长读长测序揭示了主要组织相容性复合体区域的新型基因多态性及其对汉族人群的影响。
Long-read sequencing reveals novel genetic polymorphisms in the major histocompatibility complex region and their impacts on the Han Chinese population.
作者信息
Zhou Cong, Gong Tingting, Li Shuhang, Jin Li, Fan Shaohua
机构信息
State Key Laboratory of Genetic Engineering, Lab for Evolutionary Synthesis, School of Life Sciences, Human Phenome Institute, Fudan University, Shanghai, 200438, China.
Research Unit of Dissecting the Population Genetics and Developing New Technologies for Treatment and Prevention of Skin Phenotypes and Dermatological Diseases (2019RU058), Chinese Academy of Medical Sciences, Shanghai, 210042, China.
出版信息
Sci China Life Sci. 2025 May;68(5):1400-1409. doi: 10.1007/s11427-024-2742-y. Epub 2025 Jan 13.

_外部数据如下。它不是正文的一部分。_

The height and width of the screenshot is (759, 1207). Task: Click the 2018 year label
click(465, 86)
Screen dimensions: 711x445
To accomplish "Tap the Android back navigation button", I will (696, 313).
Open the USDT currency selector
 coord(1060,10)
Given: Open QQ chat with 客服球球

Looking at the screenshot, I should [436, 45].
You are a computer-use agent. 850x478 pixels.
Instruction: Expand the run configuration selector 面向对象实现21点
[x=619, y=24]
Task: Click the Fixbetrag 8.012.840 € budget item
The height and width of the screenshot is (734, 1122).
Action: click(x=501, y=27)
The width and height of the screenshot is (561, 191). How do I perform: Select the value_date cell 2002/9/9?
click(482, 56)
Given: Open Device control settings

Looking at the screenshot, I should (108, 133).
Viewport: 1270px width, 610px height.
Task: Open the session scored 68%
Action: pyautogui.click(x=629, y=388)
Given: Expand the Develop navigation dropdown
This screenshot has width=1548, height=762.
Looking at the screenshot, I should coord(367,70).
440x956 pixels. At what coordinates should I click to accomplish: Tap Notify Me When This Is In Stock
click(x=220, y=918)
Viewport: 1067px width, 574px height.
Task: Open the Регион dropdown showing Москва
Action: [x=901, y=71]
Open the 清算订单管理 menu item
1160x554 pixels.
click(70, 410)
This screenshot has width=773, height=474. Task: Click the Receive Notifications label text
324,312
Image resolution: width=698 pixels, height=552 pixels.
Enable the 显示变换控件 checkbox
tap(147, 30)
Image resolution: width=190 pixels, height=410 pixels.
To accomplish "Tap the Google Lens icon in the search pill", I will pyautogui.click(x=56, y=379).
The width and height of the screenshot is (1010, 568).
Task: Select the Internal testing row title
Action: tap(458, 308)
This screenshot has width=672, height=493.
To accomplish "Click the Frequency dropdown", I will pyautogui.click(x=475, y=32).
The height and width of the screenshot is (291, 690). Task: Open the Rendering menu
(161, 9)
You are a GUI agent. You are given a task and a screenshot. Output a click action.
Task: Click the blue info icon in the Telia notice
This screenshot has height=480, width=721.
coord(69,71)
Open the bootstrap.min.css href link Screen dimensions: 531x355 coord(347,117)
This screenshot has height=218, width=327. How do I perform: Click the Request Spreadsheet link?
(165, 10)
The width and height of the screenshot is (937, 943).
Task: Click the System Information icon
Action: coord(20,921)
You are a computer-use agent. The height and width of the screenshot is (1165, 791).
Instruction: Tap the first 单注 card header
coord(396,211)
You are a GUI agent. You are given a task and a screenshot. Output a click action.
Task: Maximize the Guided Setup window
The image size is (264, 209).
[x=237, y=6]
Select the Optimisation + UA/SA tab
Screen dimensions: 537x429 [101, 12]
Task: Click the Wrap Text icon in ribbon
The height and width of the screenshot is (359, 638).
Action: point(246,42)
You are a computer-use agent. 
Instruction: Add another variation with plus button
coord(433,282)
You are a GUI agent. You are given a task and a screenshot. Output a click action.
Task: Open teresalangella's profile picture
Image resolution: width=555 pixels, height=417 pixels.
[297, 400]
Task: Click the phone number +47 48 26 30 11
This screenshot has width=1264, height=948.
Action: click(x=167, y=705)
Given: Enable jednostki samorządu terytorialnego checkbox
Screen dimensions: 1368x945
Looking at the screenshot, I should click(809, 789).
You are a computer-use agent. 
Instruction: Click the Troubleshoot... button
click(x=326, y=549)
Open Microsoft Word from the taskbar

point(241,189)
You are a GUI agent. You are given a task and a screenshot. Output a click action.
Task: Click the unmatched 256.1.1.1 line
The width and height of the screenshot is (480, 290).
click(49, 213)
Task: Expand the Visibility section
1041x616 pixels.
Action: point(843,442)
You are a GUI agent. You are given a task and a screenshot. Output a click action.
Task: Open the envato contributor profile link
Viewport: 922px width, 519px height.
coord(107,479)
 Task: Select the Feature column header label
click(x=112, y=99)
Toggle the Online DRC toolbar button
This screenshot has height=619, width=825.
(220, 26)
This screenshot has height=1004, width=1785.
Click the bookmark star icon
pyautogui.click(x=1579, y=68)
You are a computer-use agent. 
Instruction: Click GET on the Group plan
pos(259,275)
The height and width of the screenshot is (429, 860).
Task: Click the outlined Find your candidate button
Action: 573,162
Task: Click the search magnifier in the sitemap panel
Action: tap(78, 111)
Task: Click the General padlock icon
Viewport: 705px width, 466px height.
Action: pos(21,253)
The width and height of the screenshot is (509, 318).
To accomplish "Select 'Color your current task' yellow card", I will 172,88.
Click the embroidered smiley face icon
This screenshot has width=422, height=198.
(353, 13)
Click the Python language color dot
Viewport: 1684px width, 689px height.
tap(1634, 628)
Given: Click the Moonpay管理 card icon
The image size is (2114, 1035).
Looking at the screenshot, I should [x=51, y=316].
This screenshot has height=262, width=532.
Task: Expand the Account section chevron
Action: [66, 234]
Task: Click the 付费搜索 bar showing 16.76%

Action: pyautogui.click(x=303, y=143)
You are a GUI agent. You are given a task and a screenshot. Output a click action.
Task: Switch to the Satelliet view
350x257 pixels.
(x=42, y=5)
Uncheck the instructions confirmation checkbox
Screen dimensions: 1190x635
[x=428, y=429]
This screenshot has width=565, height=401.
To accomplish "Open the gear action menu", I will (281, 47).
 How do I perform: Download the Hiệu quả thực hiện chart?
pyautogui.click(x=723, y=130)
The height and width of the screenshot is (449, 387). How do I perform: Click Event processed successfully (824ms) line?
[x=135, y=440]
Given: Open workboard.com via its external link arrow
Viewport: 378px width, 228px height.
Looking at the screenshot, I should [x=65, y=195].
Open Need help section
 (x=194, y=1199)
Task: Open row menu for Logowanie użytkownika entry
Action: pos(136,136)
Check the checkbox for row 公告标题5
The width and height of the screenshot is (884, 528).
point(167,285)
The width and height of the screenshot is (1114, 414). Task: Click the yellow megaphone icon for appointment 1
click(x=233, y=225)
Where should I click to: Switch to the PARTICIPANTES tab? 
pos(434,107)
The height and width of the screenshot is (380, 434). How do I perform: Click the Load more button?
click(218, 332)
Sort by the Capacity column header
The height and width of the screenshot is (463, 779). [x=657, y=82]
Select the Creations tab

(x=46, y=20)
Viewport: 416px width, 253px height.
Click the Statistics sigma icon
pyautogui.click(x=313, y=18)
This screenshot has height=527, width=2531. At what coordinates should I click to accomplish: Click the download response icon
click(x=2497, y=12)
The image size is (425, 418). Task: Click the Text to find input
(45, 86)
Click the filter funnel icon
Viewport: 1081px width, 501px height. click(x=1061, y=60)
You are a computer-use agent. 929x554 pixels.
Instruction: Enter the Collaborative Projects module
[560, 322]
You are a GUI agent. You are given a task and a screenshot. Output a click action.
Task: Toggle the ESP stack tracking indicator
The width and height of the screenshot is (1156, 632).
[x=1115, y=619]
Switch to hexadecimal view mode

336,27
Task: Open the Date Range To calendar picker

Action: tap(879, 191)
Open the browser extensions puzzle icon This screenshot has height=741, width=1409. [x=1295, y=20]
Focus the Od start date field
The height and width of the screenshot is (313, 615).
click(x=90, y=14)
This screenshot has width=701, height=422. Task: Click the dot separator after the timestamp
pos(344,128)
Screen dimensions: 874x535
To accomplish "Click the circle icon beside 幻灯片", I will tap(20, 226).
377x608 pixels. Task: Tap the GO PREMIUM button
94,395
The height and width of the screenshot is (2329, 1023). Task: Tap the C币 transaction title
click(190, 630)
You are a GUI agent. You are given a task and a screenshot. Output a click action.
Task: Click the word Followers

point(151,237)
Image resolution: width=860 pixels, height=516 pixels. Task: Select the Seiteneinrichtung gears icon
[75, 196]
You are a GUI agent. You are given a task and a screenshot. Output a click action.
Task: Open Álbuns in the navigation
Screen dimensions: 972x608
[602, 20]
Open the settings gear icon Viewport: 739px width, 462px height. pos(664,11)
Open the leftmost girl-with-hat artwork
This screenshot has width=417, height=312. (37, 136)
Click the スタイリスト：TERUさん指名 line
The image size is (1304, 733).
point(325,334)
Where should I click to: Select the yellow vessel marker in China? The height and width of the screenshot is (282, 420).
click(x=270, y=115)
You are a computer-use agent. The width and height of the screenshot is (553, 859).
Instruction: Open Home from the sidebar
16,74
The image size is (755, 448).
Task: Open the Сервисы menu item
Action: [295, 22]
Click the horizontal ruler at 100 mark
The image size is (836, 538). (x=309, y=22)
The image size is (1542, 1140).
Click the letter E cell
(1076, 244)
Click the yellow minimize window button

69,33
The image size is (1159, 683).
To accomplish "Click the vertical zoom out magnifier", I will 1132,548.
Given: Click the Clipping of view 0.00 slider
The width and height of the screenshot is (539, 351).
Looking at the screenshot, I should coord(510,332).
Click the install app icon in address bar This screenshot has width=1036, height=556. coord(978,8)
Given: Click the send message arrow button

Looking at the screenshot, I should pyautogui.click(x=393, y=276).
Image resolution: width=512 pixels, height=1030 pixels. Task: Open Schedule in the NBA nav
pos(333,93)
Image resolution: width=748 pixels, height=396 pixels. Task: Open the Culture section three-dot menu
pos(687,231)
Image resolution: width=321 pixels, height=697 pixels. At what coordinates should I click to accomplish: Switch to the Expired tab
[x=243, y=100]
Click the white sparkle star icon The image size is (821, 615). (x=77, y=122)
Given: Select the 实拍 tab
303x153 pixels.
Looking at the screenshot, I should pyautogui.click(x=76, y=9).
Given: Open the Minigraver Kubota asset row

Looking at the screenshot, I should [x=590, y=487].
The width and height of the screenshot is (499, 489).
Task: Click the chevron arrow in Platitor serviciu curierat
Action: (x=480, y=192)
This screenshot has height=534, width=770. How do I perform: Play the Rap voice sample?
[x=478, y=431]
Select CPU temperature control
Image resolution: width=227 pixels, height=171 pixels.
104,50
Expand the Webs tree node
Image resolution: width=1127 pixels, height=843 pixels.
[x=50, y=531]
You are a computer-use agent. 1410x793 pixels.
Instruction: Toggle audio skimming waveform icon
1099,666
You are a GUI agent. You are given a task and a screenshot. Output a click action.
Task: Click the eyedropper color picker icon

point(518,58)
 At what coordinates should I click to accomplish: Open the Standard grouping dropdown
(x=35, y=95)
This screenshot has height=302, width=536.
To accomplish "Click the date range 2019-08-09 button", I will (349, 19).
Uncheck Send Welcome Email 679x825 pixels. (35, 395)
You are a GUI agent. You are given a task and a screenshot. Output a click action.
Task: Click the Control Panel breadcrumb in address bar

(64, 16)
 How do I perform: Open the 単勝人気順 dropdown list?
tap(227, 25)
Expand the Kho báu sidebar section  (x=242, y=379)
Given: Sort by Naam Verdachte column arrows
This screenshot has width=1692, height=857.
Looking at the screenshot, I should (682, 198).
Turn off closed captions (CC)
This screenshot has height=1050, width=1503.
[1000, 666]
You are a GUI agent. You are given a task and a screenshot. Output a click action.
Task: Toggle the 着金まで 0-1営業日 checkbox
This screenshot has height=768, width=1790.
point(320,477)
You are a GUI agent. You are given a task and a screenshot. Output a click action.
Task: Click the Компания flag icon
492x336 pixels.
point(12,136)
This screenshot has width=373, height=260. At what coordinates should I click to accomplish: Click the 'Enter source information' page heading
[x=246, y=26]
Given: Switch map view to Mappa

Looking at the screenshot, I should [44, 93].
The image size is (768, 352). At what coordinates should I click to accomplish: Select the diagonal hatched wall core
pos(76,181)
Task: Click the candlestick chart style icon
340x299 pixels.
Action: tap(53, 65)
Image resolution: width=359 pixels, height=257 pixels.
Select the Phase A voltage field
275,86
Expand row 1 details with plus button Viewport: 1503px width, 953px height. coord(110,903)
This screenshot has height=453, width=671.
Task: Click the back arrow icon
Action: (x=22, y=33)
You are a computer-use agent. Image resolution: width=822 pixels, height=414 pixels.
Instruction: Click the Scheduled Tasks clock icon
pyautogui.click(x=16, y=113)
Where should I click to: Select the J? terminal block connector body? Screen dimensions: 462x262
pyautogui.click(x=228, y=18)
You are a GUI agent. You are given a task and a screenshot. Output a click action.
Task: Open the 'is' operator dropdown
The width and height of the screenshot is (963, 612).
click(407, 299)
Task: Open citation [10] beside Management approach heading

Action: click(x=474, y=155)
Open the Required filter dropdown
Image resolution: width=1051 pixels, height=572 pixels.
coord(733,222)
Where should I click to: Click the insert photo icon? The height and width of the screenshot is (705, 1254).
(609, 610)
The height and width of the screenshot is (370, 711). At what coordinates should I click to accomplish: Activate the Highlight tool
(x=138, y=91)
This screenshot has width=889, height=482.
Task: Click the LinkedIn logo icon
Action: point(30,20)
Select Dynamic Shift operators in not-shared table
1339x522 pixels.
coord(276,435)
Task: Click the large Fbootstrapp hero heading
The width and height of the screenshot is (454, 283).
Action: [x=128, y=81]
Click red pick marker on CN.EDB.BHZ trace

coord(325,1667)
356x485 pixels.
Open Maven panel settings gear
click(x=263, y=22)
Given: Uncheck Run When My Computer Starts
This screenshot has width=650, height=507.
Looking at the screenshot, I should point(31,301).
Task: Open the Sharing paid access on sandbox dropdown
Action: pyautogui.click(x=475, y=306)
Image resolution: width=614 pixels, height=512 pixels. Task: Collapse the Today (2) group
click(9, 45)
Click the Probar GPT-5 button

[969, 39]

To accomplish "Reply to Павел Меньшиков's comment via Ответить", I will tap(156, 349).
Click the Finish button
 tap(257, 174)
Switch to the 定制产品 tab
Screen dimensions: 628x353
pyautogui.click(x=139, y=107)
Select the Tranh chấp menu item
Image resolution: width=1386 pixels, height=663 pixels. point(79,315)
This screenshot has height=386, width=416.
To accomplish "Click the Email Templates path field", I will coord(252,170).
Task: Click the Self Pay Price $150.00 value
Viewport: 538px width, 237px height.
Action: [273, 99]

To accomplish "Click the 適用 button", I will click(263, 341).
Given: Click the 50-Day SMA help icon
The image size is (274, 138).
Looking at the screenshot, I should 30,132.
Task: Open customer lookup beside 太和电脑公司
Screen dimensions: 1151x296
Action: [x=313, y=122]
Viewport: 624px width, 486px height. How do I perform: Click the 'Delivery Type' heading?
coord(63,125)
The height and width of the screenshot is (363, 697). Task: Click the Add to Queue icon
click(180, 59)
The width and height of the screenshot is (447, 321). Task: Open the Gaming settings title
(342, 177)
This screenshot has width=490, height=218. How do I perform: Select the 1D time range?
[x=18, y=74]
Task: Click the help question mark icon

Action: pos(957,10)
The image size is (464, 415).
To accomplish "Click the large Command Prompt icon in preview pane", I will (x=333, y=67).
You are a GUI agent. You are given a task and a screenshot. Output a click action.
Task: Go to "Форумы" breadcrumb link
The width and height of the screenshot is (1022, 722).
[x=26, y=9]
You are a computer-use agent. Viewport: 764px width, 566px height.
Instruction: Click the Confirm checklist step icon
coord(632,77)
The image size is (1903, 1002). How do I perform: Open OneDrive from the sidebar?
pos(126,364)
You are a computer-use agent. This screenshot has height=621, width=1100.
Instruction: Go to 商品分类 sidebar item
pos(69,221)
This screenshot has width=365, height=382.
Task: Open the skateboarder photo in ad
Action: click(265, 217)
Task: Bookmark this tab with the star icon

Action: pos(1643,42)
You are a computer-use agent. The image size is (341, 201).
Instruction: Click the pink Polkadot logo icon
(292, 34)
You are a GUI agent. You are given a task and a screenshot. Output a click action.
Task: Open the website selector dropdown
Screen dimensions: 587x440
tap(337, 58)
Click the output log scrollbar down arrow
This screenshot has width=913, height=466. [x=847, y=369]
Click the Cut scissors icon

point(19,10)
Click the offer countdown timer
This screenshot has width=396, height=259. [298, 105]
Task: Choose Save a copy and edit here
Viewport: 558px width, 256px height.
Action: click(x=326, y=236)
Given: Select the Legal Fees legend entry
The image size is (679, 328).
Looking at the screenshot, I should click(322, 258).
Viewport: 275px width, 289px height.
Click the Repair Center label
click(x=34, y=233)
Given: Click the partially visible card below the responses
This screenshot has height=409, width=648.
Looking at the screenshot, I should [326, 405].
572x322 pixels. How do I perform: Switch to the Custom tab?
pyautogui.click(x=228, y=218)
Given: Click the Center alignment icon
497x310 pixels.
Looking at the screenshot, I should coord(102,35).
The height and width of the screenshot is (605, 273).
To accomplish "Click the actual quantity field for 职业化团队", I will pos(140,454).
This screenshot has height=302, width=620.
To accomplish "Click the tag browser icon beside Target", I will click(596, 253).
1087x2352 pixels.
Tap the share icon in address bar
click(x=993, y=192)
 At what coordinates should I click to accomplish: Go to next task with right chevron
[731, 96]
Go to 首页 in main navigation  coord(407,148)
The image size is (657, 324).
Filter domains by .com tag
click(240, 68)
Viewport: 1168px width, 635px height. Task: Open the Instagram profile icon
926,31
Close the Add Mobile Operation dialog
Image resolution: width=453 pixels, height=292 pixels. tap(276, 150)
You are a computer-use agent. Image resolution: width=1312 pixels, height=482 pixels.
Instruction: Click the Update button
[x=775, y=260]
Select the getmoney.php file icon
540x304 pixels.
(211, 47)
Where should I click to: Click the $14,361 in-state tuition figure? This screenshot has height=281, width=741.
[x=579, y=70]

Human leukocyte antigen (HLA) genes in the major histocompatibility complex (MHC) region are crucial for immunity and are associated with numerous diseases and phenotypes. The MHC region's complexity and high genetic diversity make it challenging to analyze using short-read sequencing (SRS) technology. We sequence the MHC region of 100 Han Chinese individuals using both long-read sequencing (LRS) and SRS platforms at approximately 30X coverage to study genetic alterations and their potential functional impacts. LRS provides significantly greater coverage of the MHC region and eight classical HLA genes, particularly at the HLA-DRB1 locus, compared with SRS. We detect 78,249 single nucleotide polymorphisms (SNPs) using LRS, with 26.0% undetectable by SRS. Based on SNP and inferred HLA allele types, we construct an LRS-based MHC reference panel for the Han Chinese, containing approximately 2.6 times more genetic variants than the SRS-based Han-MHC reference panel. A phenome-wide association study assessing 26,024 phenotypes across 15 categories identifies significant associations for 7,879 independent variants (including 809 LRS-specific SNPs) with 409 phenotypes in nine categories. This analysis reveals 24 unreported HLA allele associations in the bioelectric and cellular categories. The conditional analysis identifies 530 independent signals across the 409 phenotypes, including 28 previously unreported signals of eight classical HLA genes associated with 33 phenotypes. Of the top-associated SNPs, 191 are detected by LRS only. Fine-mapping identifies 126 independent candidate causal SNPs for three immune-related cellular phenotypes, with 17 detected exclusively by LRS. Our study reveals previously unreported variants and their functional impacts in the MHC region, enhancing our understanding of genetic diversity and its potential biological implications in the Han Chinese population.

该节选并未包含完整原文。